# How to sharpen a benriner mandoline blade



## bompetisco (Apr 19, 2016)

Hi there folks after 5 years owing a benriner mandoline i now decided is time to sharpen it. I have a couple of japonesedamascus knives and i have already learned some knowledge on sharpening this knives, i even have a rail for the 15 degree angle. The mandoline blade doesnt look like the knifes one seens it has a angle on one side and kind of flat on the other.Basicaly any link to a video or so? All advices are very welcome. Cheers in advance


----------



## jake t buds (May 27, 2013)

It's probably cheaper to buy a whole new mandolin than the replacement blades, btw. My coarse blades are all but shot.

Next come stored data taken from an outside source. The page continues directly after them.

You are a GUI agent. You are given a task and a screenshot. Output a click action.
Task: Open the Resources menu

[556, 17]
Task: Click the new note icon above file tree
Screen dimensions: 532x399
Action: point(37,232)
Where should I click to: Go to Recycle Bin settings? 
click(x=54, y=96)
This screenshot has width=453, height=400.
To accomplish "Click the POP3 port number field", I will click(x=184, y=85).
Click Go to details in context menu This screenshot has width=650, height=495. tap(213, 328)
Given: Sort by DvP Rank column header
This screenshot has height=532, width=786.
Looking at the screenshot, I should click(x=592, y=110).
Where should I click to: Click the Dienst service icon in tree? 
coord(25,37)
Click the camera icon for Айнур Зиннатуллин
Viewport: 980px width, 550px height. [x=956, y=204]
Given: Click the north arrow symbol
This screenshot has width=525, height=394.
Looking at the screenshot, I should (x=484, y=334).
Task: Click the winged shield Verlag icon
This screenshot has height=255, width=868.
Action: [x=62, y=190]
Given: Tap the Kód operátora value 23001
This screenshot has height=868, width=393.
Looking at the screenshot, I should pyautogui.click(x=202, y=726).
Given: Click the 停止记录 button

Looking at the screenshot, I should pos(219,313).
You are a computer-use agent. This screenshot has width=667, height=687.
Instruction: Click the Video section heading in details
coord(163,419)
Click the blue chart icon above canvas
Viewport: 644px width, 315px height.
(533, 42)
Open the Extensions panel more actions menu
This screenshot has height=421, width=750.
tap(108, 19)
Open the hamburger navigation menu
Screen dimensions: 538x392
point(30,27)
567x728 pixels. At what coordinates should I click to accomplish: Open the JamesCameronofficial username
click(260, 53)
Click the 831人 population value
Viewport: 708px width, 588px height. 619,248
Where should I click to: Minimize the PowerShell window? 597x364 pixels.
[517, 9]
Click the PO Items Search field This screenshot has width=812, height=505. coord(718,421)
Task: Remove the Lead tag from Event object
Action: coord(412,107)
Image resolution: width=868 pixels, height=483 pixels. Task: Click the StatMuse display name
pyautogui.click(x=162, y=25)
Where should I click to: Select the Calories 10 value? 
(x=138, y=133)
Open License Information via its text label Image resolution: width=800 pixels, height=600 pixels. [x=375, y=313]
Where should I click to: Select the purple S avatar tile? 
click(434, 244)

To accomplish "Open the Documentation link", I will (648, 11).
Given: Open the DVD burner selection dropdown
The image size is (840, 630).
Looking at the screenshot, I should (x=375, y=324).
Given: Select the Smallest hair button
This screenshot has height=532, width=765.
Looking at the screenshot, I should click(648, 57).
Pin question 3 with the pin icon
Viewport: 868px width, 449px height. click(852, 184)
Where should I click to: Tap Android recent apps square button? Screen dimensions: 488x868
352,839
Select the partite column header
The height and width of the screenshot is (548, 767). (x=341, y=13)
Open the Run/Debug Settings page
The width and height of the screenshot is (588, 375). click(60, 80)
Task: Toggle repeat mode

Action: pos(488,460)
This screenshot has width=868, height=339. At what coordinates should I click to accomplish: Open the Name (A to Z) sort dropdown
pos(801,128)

Can't sharpen those. Flat blades go for around $10 -15.

There are a lot of very smart bladeheads here. Have some patience; someone will chime in. My humble advice : 

I let the blade angle guide me and do it by hand on water stones. I have a jewel magnifier, and inspect the blades insuring a flat even surface. 

Don't forget about removing burr on the opposite side. 

Good Luck!!


----------



## millionsknives (Apr 25, 2014)

Wow yours lasted 5 years? I found it pretty dull out of the box and sharpened mine immediately. 1000, 2000 grit stones is as far as I went


----------



## bompetisco (Apr 19, 2016)

Cheers for the advise. Liked the ideia of the magnifieng jewel glasses maybe something worth considering on investing any links on those could you sent me?


----------



## bompetisco (Apr 19, 2016)

Ehehe with the knowledge i have now i must agree with you, but some years ago i fond that very sharp... Also some of the worts cuts i got in my life were thanx to this piece. Thats why i invested on a kevlar food glove.


----------



## jake t buds (May 27, 2013)

http://www.newegg.com/Product/Produ...gclid=CKbmqKXhm8wCFUEfhgodTfMO3Q&gclsrc=aw.ds

I've not seen nor heard of this mentioned here by bladeheads. Not everybody uses it. I do simply to double check my angles and make sure I've removed enough material. Not very scientific or precise. Just an observational tool.


----------



## rick alan (Nov 15, 2012)

Sure everyone uses magnifiers of some kind, and mostly cheap ones too.  And nowadays I think just $40 buys you a decent magnifier you can plug into your computer.


----------